[Exercise materials]
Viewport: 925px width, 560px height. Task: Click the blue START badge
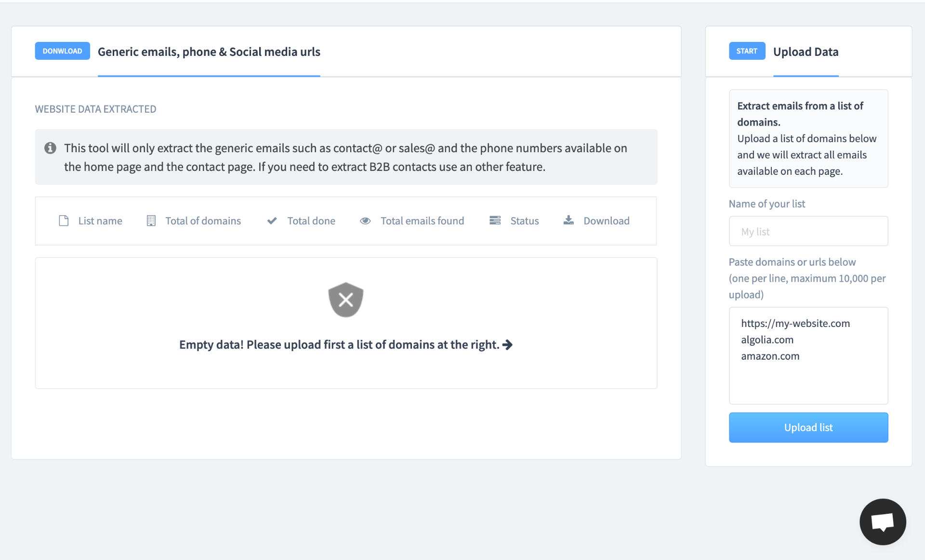pyautogui.click(x=747, y=51)
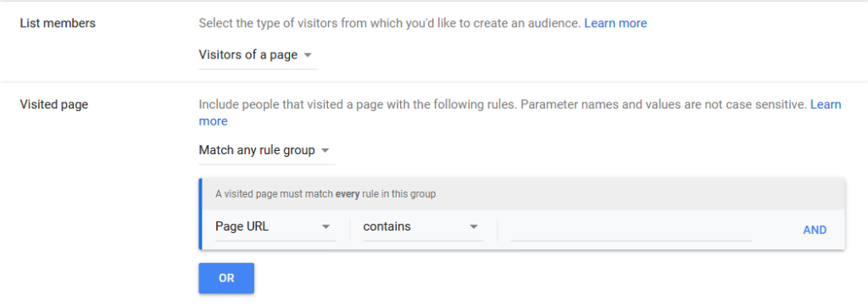Click the "Include people that visited a page" description
Screen dimensions: 868x306
[503, 104]
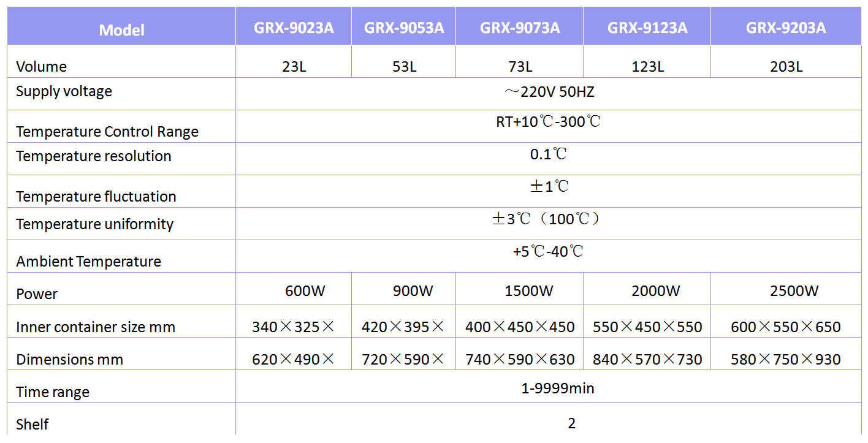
[/Exercise materials]
--- Task details ---
All of the data should come back exactly as written, but without pictures.

--- Result below ---
Viewport: 925px width, 560px height. Task: Click the blue START badge
pyautogui.click(x=747, y=51)
Click the "Include people that visited a page" description
Screen dimensions: 868x306
[503, 104]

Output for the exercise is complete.